Science Fiction Movies

She became perfect in every area except life

Darren Aronofsky’s “Black Swan” is a full-bore melodrama, told with passionate intensity, gloriously and darkly absurd. It centers on a performance by Natalie Portman that is nothing short of heroic, and mirrors the conflict of good and evil in Tchaikovsky’s ballet “Swan Lake.” It is one thing to lose yourself in your art. Portman’s ballerina loses her mind.
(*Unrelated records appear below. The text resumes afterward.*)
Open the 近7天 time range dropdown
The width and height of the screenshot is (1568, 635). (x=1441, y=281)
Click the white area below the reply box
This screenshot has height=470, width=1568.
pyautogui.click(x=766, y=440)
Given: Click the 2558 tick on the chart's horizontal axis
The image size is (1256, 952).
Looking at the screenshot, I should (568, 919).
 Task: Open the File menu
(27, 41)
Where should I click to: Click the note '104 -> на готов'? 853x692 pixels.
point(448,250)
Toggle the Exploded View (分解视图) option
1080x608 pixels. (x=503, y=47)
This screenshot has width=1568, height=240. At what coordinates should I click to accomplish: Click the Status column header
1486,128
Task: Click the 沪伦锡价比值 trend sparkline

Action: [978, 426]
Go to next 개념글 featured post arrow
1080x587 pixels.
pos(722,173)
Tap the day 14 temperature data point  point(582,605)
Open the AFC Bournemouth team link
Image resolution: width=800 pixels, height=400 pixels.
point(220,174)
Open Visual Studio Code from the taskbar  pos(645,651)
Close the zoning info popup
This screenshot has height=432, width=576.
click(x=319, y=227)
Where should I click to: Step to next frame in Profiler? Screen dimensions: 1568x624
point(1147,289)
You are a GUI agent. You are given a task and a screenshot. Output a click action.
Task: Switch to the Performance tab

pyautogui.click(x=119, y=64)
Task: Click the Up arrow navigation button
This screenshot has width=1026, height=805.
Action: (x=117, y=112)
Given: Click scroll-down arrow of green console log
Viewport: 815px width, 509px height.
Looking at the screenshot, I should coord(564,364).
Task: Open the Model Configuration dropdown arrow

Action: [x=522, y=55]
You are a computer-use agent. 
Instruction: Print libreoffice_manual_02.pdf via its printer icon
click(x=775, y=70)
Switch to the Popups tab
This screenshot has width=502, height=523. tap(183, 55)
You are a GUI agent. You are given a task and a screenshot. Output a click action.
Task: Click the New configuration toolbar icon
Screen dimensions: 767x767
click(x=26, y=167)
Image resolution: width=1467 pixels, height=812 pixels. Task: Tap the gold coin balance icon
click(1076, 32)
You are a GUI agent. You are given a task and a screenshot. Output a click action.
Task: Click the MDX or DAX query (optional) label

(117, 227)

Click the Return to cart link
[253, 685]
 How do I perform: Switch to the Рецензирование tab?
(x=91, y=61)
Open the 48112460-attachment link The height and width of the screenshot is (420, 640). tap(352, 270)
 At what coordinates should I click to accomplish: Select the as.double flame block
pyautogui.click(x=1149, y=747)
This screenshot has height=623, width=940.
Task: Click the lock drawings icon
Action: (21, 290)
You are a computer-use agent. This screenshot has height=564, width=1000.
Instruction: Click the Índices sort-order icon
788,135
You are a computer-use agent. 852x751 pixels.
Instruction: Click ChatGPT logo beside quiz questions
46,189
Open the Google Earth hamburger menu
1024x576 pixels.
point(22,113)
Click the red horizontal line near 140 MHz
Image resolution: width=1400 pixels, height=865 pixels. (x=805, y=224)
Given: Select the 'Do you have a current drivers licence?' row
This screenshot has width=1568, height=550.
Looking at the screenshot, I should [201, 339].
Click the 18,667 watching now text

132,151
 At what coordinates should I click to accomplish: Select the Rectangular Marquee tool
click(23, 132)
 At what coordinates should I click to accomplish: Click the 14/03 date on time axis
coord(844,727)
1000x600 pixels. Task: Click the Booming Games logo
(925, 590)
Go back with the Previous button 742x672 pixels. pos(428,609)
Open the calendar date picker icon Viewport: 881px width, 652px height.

Everything about classical ballet lends itself to excess. The art form is one of grand gesture, of the illusion of triumph over reality and even the force of gravity. Yet it demands from its performers years of rigorous perfectionism, the kind of physical and mental training that takes ascendancy over normal life. This conflict between the ideal and the reality is consuming Nina Sayers, Portman’s character.

Her life has been devoted to ballet. Was that entirely her choice? Her mother, Erica (Barbara Hershey), was a dancer once, and now dedicates her life to her daughter’s career. They share a small apartment that feels sometimes like a refuge, sometimes like a cell. They hug and chatter like sisters. Something feels wrong.

Nina dances in a company at New York’s Lincoln Center, ruled by the autocratic Thomas Leroy (Vincent Cassel). The reach of his ego is suggested by his current season, which will “reimage” the classics.

Having cast off his former prima ballerina and lover, Beth MacIntyre (Winona Ryder), he is now auditioning for a new lead. “Swan Lake” requires the lead to play opposite roles. Nina is clearly the best dancer for the White Swan. But Thomas finds her too “perfect” for the Black Swan. She dances with technique, not feeling.

The film seems to be unfolding along lines that can be anticipated: There’s tension between Nina and Thomas, and then Lily (Mila Kunis), a new dancer, arrives from the West Coast. She is all Nina is not: bold, loose, confident. She fascinates Nina, not only as a rival but even as a role model. Lily is, among other things, a clearly sexual being, and we suspect Nina may never have been on a date, let alone slept with a man. For her, Lily presents a professional challenge and a personal rebuke.

Thomas, the beast, is well known for having affairs with his dancers. Played with intimidating arrogance by Cassel, he clearly has plans for the virginal Nina. This creates a crisis in her mind: How can she free herself from the technical perfection and sexual repression enforced by her mother, while remaining loyal to their incestuous psychological relationship?

No backstage ballet story can be seen without “The Red Shoes” (1948) coming into mind. If you’ve never seen it of course eventually you will. In the character of Thomas, Aronofsky and Cassel evoke Boris Lermontov (Anton Walbrook), the impresario in that film, whose autocratic manner masks a deep possessiveness. And in Nina, there is a version of Moira Shearer’s ingenue, so driven to please.